[Collection entries]

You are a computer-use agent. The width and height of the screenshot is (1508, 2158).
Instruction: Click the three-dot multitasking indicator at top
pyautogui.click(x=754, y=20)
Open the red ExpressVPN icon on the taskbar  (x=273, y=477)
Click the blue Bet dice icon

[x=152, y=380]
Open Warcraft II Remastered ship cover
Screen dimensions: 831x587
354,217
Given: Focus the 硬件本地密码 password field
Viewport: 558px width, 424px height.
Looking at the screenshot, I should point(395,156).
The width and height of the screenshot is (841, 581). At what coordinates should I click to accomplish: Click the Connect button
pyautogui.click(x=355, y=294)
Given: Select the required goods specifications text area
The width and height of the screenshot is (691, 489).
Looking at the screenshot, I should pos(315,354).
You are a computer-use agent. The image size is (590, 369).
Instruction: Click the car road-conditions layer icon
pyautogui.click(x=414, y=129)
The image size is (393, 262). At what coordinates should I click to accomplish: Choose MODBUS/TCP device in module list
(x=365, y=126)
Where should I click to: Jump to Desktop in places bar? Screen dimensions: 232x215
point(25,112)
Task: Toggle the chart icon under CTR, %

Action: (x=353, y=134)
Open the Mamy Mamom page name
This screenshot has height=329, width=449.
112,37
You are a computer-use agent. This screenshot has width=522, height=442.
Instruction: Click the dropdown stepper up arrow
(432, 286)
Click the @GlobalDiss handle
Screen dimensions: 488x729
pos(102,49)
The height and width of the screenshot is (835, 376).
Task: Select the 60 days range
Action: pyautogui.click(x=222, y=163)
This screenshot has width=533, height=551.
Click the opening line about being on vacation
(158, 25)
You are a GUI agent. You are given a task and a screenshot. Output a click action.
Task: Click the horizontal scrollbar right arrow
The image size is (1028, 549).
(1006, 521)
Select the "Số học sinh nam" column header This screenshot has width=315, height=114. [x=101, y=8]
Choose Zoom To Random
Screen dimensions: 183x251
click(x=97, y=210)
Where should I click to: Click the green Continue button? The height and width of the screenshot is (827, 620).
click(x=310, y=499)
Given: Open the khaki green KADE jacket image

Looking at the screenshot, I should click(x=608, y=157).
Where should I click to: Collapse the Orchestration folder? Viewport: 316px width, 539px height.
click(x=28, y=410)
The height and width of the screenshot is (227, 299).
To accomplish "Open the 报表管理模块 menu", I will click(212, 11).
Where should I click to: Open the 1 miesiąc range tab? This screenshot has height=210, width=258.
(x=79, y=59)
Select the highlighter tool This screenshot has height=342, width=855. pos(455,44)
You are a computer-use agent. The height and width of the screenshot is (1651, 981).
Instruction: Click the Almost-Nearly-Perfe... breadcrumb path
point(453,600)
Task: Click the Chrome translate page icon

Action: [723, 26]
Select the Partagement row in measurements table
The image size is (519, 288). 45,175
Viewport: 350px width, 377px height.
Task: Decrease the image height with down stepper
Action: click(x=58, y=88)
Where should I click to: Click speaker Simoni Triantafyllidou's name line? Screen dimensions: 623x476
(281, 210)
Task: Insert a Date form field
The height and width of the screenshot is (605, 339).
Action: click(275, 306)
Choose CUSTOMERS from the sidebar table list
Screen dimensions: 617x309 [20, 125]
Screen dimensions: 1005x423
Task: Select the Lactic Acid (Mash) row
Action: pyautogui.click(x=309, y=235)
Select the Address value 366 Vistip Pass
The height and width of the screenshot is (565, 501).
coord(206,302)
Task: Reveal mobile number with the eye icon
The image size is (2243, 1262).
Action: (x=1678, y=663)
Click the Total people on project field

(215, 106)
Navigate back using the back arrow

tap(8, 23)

_EXERCISE BRIEF_
Look through the data above and return exactly the lines from the one that contains "Screen dimensions: 831x587" to the one that contains "Given: Select the", inclusive, with nothing else.

_ANSWER SECTION_
Screen dimensions: 831x587
354,217
Given: Focus the 硬件本地密码 password field
Viewport: 558px width, 424px height.
Looking at the screenshot, I should point(395,156).
The width and height of the screenshot is (841, 581). At what coordinates should I click to accomplish: Click the Connect button
pyautogui.click(x=355, y=294)
Given: Select the required goods specifications text area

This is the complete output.